Grilled Broccoli Rabe

broccoli rabe tastefood

Broccoli rabe, also known as rapini, is a brassica, or mustard plant. It resembles skinny leafy broccoli with narrow stems, spiky leaves and tiny green buds that resemble miniature broccoli heads. Slightly bitter and peppery, rapini fries up well in a skillet with robust ingredients such as garlic and red chili flakes – which is how I often prepare it. Yesterday I tried a different method and tossed the slim stems with olive oil and salt, then gave them a good char on the grill. Not only was it super easy to prepare, the charred flavor was a perfect match with the assertive rapini. I served it as an accompaniment to a whole chicken I roasted in a skillet on the grill. While the chicken rested, I cooked the rabe. Then, before serving, I drizzled a few tablespoons of the chicken pan juices over the greens. While chicken pan juices are not a necessary addition, I highly recommend it.

Grilled Broccoli Rabe

Serves 3 to 4 as a side dish.

1 pound broccoli rabe
Extra virgin olive oil
Salt
Freshly ground black pepper

Prepare the grill for direct cooking over medium-high heat. Place the broccoli rabe in a bowl. Drizzle with 1 to 2 tablespoons olive oil. Lightly season with salt. Toss to coat. Carefully place the broccoli rabe on the grill, perpendicular to the grates. Cook with the lid closed until bright green in color and charred in spots, about 4 minutes, turning once or twice with tongs. Transfer to a serving plate. Serve warm.
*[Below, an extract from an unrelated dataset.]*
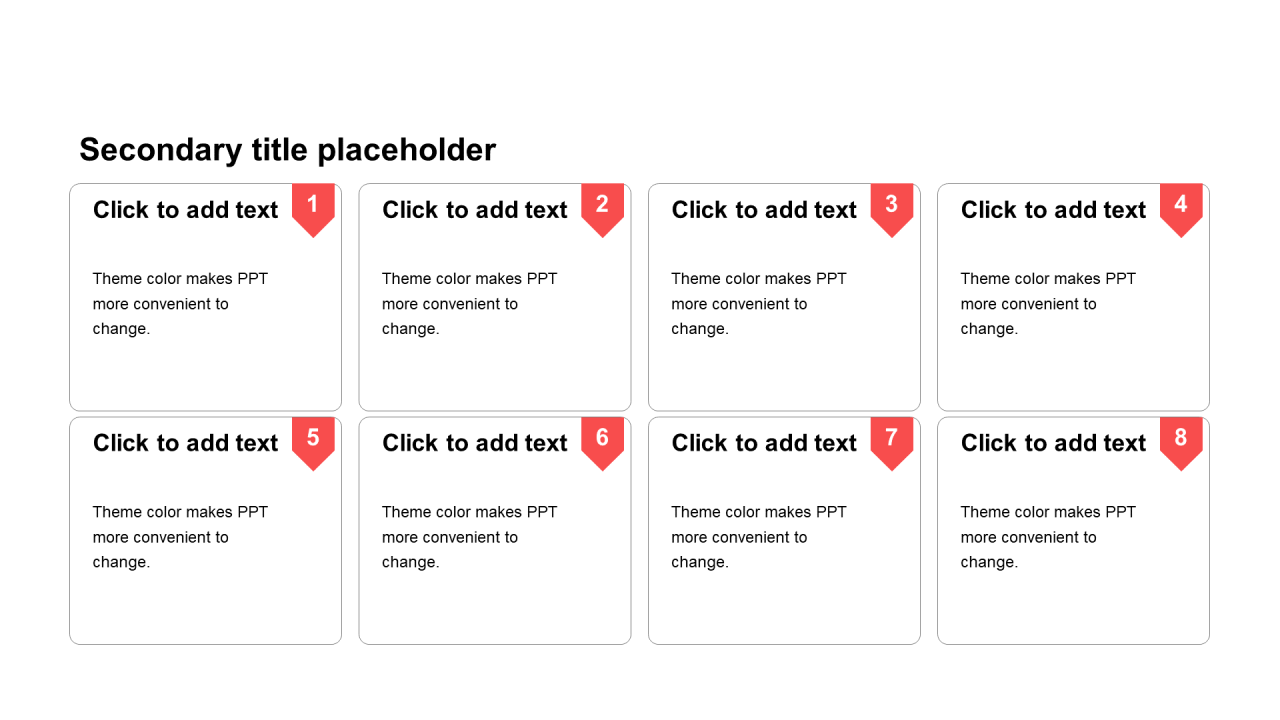Screen dimensions: 1280x720
Task: Click 'Click to add text' in card 6
Action: point(474,443)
11 responses to “Grilled Broccoli Rabe

  1. I’ll try this recipe when I return home fro Germany. I love to get get your recipe for grilling the whole chicken.

  2. I love broccoli rabe, but I never get to cook with it! Definitely want to experiment some :)

  3. Clever idea – I love grilling vegetables – and the strong flavor of the rabe can definitely stand up to it.

  4. I don’t believe I have ever tried it before.

  5. Ooo I like the addition of the roasted chicken juices! I’m sure this was fabulous.

  6. Scrumptious! Grilled vegetables taste so great.

    Cheers,

    Rosa

  7. Rabe is so bitter for me, requiring lots of cheese. Maybe if I grilled it. I’ve heard that blanking it first can help with that too. I want to like it – so I think I’m going to give this a go.

  8. What a lovely recipe and blog. I have seen broccoli rabe around at farmers’ markets but didn’t know quite what to make of it – thank you for introducing me. And beautiful plate too by the way. Sophie

  9. I will try this…sounds delicious! Would you grill asparagus this way, as well?

  10. One of my very favorite veggies…can’t wait to try it this way!